Napoleone non fu avvelenato: il Museo Lombardi coinvolto nella storica indagine

È noto come la maggior parte degli studiosi napoleonici sostenga che l’Imperatore fosse morto a causa di un’eccessiva dose di arsenico, fosse essa stata somministrata dagli avversari inglesi, o semplicemente presente in elevate quantità nelle tinture da pareti del suo alloggio.

 

Le ultime indagini sulle controverse cause della morte di Napoleone, tuttavia, potrebbero mettere in crisi i sostenitori di questa teoria: i ricercatori dell’Istituto di Fisica nucleare di Milano Bicocca e dell'Università di Pavia hanno infatti condotto una scrupolosa indagine su capelli di Napoleone riferibili a diverse età del grande corso, dall’infanzia alla morte, notando come i livelli di arsenico, pur dimostrando un aumento dovuto a un'esposizione cronica di discreta entità avvenuta nell'isola di Sant'Elena, non siano però tali da giustificare un avvelenamento intenzionale.

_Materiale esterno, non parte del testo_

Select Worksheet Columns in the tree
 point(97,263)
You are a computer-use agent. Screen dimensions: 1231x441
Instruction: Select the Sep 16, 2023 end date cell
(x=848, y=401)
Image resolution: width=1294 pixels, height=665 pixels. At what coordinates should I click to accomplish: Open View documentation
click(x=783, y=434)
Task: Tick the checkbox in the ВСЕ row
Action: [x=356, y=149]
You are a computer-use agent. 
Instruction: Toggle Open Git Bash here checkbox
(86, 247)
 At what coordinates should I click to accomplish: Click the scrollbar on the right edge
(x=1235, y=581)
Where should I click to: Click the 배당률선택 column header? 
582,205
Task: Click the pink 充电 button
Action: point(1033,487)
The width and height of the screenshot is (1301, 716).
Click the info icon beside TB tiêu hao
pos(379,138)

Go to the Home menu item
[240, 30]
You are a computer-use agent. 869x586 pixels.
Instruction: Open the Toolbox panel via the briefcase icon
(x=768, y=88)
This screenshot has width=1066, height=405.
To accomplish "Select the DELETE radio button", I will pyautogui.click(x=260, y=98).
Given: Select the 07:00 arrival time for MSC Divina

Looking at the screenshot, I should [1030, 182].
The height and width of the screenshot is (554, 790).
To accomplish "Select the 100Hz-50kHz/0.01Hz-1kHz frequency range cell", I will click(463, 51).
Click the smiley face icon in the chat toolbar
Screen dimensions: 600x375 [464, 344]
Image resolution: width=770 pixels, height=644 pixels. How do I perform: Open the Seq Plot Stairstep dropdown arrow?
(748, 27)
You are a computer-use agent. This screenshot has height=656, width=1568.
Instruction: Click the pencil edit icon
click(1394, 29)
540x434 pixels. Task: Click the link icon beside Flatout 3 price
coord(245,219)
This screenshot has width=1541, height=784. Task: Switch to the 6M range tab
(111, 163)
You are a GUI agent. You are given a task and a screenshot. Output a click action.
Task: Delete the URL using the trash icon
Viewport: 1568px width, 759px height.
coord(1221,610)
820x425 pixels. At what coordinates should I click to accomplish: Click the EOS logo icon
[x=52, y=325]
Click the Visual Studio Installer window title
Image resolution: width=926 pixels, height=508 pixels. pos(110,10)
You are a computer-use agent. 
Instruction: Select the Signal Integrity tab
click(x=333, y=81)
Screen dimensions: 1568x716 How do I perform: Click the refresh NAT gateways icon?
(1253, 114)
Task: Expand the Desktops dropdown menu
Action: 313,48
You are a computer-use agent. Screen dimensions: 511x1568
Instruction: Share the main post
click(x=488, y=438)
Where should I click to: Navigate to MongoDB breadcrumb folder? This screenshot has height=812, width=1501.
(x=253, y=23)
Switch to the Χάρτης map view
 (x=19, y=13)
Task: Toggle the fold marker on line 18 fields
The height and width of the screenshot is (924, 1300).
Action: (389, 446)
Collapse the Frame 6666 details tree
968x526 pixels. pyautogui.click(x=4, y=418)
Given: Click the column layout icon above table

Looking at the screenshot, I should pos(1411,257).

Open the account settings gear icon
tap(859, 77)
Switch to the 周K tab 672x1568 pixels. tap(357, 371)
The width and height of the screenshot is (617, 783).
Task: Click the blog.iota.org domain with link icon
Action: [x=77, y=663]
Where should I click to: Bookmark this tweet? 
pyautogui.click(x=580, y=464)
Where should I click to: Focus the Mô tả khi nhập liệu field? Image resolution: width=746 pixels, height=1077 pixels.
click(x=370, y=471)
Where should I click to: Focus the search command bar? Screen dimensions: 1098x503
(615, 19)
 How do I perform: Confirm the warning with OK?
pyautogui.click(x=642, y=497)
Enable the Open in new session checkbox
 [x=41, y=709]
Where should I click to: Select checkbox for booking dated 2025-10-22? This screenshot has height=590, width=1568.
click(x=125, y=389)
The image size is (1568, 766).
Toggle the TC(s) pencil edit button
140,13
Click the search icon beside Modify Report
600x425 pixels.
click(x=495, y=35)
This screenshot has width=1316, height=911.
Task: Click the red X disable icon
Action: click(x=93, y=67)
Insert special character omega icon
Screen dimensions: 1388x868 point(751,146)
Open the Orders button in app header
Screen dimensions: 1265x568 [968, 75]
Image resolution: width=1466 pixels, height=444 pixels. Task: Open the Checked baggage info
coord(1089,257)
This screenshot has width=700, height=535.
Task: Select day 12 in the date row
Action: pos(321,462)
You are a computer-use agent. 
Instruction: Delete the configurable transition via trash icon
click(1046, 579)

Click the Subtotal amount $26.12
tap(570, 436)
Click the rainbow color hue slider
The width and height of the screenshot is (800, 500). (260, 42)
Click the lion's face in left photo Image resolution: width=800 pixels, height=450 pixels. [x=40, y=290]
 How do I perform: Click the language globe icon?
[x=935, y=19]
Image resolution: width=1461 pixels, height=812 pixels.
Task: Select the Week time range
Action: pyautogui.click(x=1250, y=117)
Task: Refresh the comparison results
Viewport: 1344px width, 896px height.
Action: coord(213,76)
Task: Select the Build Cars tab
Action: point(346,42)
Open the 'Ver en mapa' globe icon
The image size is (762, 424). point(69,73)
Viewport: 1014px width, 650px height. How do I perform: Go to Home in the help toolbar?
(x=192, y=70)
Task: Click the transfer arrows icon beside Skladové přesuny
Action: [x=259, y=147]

Per completezza, sono stati analizzati anche capelli di persone a Napoleone strettamente legate, ovvero quelli della prima moglie Giuseppina e del figlio avuto da Maria Luigia, lo sfortunato Re di Roma, nato per diventare Napoleone II. È proprio di quest’ultimo che il Museo Glauco Lombardi ha consegnato alcuni campioni, i quali risultano avere parametri di arsenico comparabili a quelli del padre: un alto tasso di questa sostanza nociva sembra dunque una caratteristica comune alle persone vissute in quel periodo storico, un livello insolitamente alto dovuto a caratteristiche ambientabili oggi difficilmente rilevabili, ma che smontano forse una volta per tutte l’idea del complotto, scagionando gli storici avversari britannici.